[Data listing]
:::::

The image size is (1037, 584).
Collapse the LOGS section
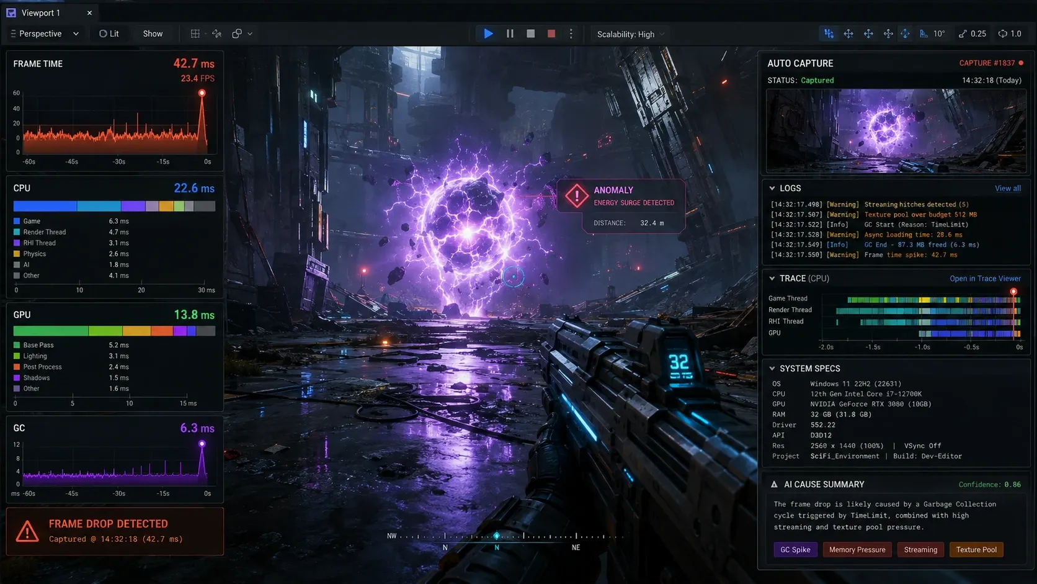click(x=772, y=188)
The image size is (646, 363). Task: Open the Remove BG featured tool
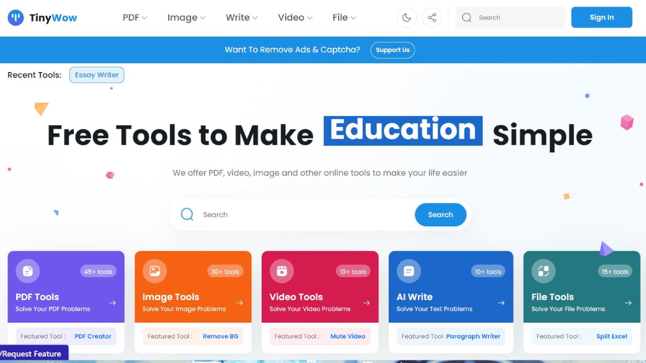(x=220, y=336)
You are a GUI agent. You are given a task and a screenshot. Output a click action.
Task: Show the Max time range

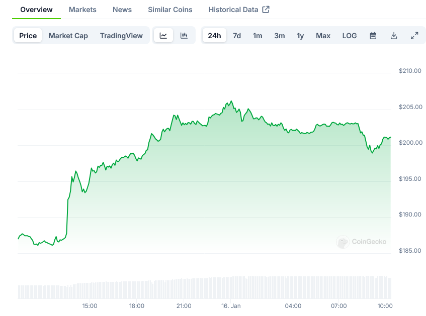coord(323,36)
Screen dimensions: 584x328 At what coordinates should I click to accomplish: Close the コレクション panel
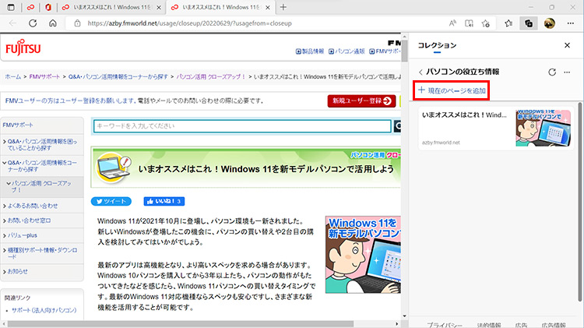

:::::

WORK TO DO: Identify every line in the items above that contains the string "image", treating uppercase and lowercase as distinct, and copy each such line in full.

RESULT:
The image size is (1037, 584).
The image size is (646, 363). Task: Open the Remove BG featured tool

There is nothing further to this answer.